One of the worst browsers (that is widely in use) is Microsoft’s Internet Explorer, version 6. Some claim they have about 80% of the browser market so it’s not a browser you can just ignore. IE was a good browser when it was first released but by today’s standards it’s certainly not. No other browser caused me more pain while building the design of this page. Its shortcomings get painfully clear when it comes to rendering complex CSS layouts.

How do you handle these bugs then? The easiest (and fastest) way is not solving it yourself but reading up on someone else’s solution. “Holly ‘n John” have gathered the most frequent bugs on their page Explorer Exposed!. They give you examples of how to detect the bug, how it works and why (sometimes) and most importantly how to solve it.
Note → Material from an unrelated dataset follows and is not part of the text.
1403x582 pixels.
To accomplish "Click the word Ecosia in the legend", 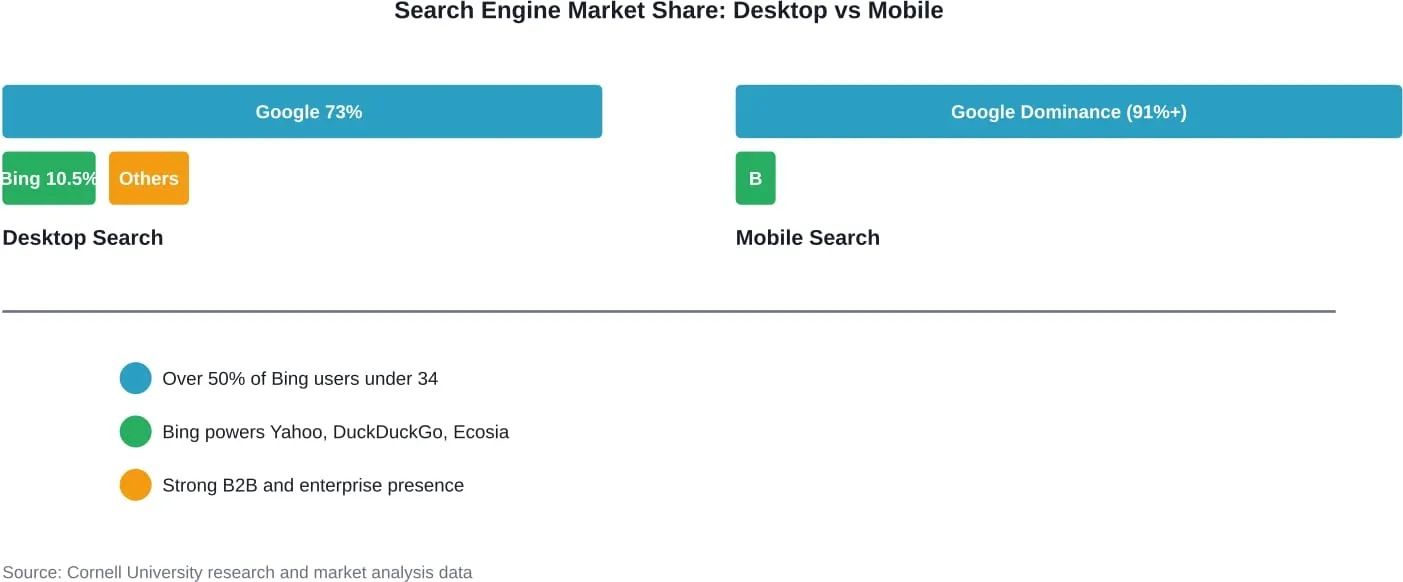I will (x=481, y=432).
Sometimes the solution is just setting position: relative; or display: inline; on some element and sometimes you have to resort to strange code. The point here is that if your bug is on that page; don’t waste time trying to figure it out yourself. Learn that list by heart.

So what do you do if your bug isn’t on the list? You start by googling for a solution of course. Googling takes a few minutes compared to the hour you probably need to hunt it down. Don’t underestimate this step.

If you don’t find it somewhere you need to hunt it down yourself. Do this by making a copy of your page and then removing as much code as you can while keeping the bug. Then find out exactly what line (or lines) of code that causes it and finally try to find another way of doing what triggers it. This is much better than just throwing in hacks, you keep your code maintainable and you learn a lot more useful stuff than if you were throwing in nonsense code from the beginning.

If you for some reason do not manage to solve the bug with the above technique you either rethink what you are doing (not likely) or you go get your arsenal of hacks. Make sure the hacks are valid code. The one I use for IE when nothing else works is the “* html” hack. You use it but writing like this: * html #element { code; }. That selector selects all tags that have the child html that have the child #element. But “html” is the topmost element in the hierarchy so nothing is selected, unless IE can choose of course. The code gets applied in IE only. Note that it is perfectly valid CSS, it just doesn’t select anything. Remember: hacks are your last resort when nothing else works.